[Excerpts from a dataset]
>>>>
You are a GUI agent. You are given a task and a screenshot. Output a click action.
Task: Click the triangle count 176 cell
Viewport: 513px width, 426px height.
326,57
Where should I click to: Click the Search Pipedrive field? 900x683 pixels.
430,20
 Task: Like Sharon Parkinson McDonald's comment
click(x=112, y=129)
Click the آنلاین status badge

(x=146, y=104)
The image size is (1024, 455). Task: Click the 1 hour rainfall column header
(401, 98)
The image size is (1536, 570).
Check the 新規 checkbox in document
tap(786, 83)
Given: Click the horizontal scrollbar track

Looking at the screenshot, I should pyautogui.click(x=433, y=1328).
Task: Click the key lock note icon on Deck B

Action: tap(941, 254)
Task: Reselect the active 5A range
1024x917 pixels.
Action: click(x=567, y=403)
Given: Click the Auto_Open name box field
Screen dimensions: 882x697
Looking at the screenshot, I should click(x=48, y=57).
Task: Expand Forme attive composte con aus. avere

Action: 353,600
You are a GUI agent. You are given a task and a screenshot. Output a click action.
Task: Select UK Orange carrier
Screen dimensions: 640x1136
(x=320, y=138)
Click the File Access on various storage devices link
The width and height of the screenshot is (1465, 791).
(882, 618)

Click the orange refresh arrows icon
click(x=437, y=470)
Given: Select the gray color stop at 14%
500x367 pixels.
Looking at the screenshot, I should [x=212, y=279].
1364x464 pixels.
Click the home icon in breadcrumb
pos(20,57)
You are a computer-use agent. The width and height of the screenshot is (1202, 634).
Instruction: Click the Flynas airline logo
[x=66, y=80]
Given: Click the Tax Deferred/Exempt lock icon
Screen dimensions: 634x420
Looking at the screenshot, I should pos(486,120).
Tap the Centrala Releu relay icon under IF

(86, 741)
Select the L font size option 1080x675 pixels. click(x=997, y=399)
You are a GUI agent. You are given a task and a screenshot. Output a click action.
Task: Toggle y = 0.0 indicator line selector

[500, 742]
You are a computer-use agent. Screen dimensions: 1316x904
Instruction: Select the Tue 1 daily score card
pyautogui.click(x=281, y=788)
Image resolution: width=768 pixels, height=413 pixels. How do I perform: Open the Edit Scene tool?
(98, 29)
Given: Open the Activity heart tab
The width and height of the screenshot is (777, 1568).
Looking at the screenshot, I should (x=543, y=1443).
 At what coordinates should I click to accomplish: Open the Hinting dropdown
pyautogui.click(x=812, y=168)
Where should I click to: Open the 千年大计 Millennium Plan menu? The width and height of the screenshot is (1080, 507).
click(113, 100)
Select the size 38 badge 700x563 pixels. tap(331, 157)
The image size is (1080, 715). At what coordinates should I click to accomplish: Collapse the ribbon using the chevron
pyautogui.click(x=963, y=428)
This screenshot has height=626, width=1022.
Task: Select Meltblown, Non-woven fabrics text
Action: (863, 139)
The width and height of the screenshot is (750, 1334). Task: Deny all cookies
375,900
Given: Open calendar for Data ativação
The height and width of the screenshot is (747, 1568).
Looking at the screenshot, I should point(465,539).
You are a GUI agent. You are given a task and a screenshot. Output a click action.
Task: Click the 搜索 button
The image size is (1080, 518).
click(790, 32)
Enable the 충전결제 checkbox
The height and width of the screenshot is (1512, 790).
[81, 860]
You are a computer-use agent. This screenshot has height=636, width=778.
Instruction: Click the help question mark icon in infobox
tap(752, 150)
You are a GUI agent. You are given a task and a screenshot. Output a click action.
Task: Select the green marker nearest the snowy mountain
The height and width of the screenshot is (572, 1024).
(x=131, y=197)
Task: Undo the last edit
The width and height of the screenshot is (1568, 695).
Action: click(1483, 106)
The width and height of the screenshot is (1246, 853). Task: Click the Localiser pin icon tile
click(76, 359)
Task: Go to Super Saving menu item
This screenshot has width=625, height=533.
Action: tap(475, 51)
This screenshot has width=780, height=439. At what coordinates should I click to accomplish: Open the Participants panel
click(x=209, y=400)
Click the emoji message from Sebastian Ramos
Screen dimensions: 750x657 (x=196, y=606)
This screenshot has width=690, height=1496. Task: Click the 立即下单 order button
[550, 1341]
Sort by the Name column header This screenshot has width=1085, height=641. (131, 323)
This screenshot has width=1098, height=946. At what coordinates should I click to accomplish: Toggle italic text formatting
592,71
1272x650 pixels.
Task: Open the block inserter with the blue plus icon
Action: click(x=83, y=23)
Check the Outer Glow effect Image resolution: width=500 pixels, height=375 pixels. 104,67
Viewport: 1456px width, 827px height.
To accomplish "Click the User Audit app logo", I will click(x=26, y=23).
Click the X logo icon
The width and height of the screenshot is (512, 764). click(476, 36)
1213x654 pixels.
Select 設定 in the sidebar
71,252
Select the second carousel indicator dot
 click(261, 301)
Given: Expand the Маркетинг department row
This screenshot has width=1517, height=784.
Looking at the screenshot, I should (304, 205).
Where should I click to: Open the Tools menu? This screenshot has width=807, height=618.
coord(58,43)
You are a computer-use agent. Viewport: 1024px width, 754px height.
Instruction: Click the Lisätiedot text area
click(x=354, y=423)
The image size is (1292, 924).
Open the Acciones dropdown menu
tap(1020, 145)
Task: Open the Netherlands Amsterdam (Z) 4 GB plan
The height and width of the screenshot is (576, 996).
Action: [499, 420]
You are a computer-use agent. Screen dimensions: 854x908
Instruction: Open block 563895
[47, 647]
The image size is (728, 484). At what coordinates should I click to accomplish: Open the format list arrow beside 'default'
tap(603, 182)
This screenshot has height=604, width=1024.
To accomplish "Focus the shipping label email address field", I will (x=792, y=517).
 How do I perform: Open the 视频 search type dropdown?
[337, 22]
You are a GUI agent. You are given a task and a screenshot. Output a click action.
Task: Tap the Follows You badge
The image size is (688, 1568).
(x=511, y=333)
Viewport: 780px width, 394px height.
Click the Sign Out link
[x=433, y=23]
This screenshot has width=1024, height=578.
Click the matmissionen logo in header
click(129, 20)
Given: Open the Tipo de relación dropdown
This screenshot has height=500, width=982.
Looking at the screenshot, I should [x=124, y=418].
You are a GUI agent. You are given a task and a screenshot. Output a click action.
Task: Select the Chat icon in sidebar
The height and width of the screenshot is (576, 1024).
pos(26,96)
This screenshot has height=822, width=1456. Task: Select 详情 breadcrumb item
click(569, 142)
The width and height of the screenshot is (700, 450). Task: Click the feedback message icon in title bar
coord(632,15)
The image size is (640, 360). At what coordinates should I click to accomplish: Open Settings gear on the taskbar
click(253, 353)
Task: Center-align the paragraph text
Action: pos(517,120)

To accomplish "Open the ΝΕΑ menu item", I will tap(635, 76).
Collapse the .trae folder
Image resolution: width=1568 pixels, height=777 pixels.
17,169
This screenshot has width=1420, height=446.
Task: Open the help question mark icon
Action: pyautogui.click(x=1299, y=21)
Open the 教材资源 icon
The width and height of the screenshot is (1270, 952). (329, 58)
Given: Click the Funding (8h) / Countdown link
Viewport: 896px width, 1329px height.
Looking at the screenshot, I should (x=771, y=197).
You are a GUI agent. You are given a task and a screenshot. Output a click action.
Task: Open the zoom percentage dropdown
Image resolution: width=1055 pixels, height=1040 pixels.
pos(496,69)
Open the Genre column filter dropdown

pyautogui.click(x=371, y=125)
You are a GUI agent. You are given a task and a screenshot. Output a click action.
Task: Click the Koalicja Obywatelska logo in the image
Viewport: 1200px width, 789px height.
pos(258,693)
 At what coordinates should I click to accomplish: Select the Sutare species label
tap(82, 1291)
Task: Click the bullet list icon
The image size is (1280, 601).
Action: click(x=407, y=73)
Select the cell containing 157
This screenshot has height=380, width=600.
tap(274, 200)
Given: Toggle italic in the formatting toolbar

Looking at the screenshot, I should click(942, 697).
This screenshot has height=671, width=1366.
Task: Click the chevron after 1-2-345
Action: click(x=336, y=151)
<<<<
• _TASK_
From the records above, copy out the line with "Viewport: 513px width, 426px height.", the line with "Given: Click the Auto_Open name box field", and every line between them, word for word.

• _SOLUTION TO THE EXERCISE_
Viewport: 513px width, 426px height.
326,57
Where should I click to: Click the Search Pipedrive field? 900x683 pixels.
430,20
 Task: Like Sharon Parkinson McDonald's comment
click(x=112, y=129)
Click the آنلاین status badge

(x=146, y=104)
The image size is (1024, 455). Task: Click the 1 hour rainfall column header
(401, 98)
The image size is (1536, 570).
Check the 新規 checkbox in document
tap(786, 83)
Given: Click the horizontal scrollbar track

Looking at the screenshot, I should pyautogui.click(x=433, y=1328).
Task: Click the key lock note icon on Deck B

Action: tap(941, 254)
Task: Reselect the active 5A range
1024x917 pixels.
Action: click(x=567, y=403)
Given: Click the Auto_Open name box field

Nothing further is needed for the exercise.